Since you are up here close to me.. why don't we share? The distance to Houston is only half as far with TWO drivers :D

BigGiantHead
10-11-2001, 07:28 PM
:eek:

I really have no idea which way to turn at this point. I'm completely flabbergasted. After 32 years of being a nobody, in two weeks' time I've become a hot property. It might be time to go start a new thread just to discuss how to handle all this new attention!

And here's your picture, Diane: :o ;)

MaxTheVool
10-11-2001, 08:22 PM
Originally posted by CrankyAsAnOldMan
This thread just keeps on amazing me.

I should print it off and put it somewhere so when my son is an adolescent and perhaps feeling awkward, I can show him that no matter what he looks like, he's gonna drive some girl apeshit! :)

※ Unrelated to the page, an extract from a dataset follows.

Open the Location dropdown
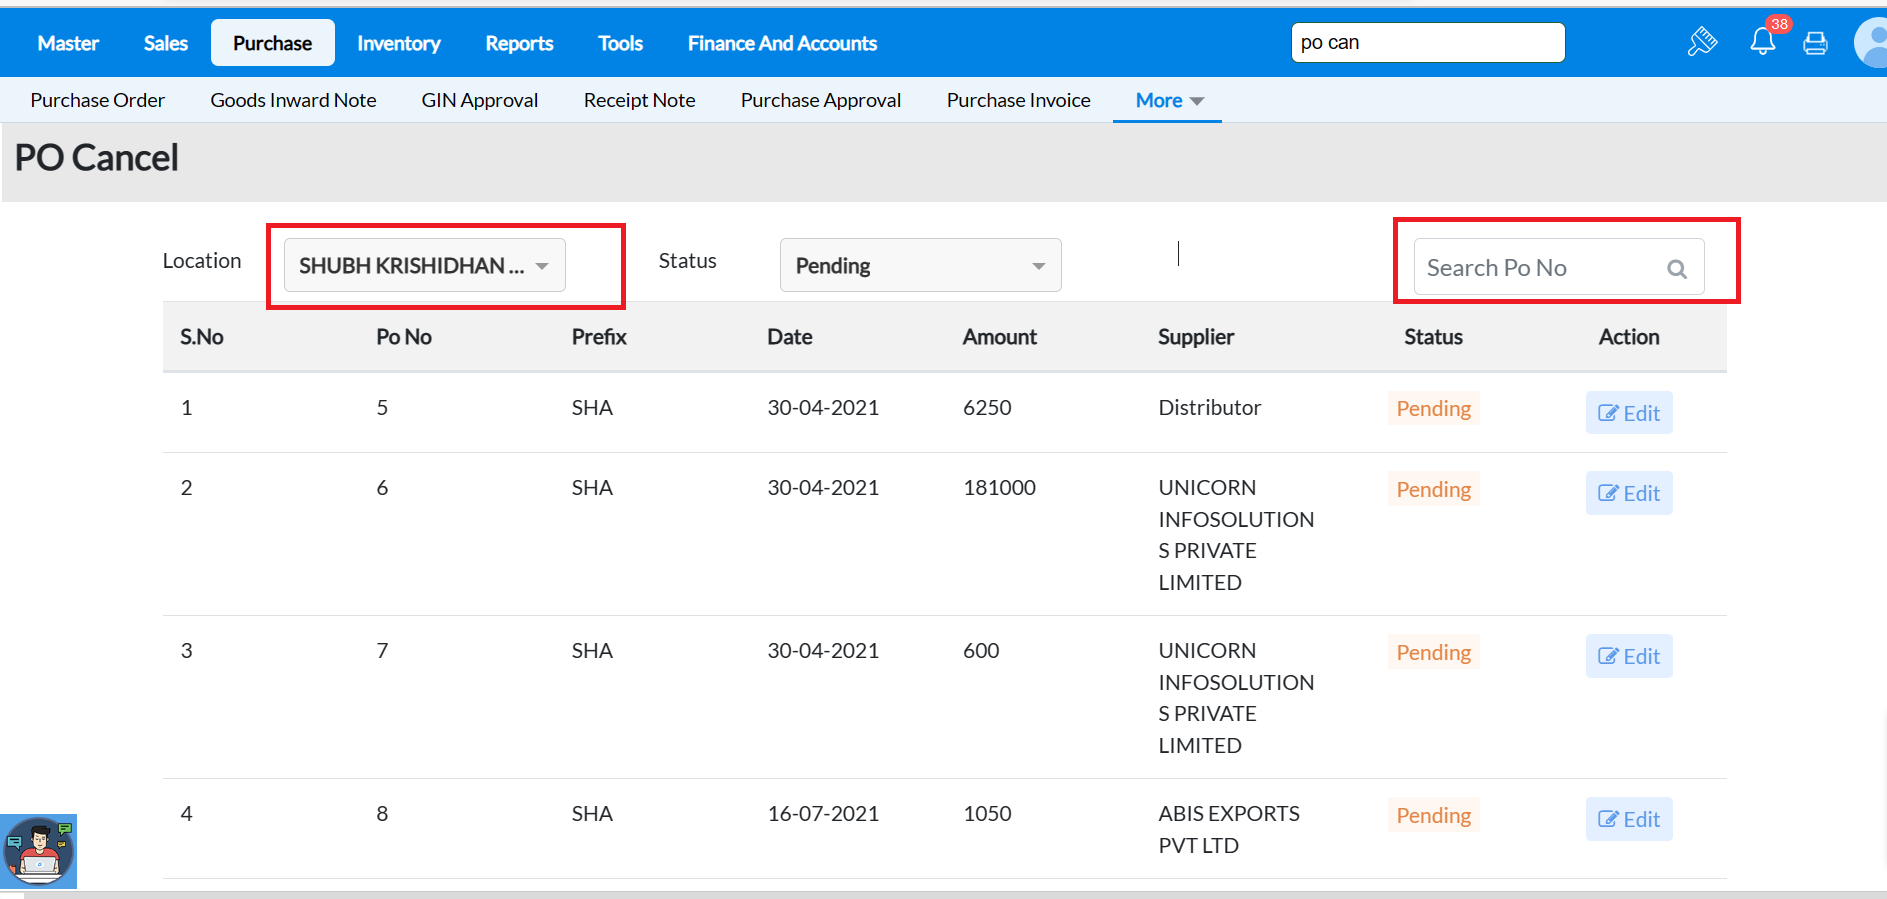The image size is (1887, 899). tap(424, 266)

--->of course, all he'll learn from reading this thread is that there will be lots and lots of women who claim that he's exactly their type. Given the number of single men posting to this thread and pointing out that they have most or all of the mentioned qualities, however, that may be of little comfort.

(And what happened to that Trivial Pursuit challenge? I've never met anyone from my generation who can beat me (I'm 27), although people who are, say, in their 50's can have an insurmountable advantage, simply from their lifetime accumulation of knowledge.)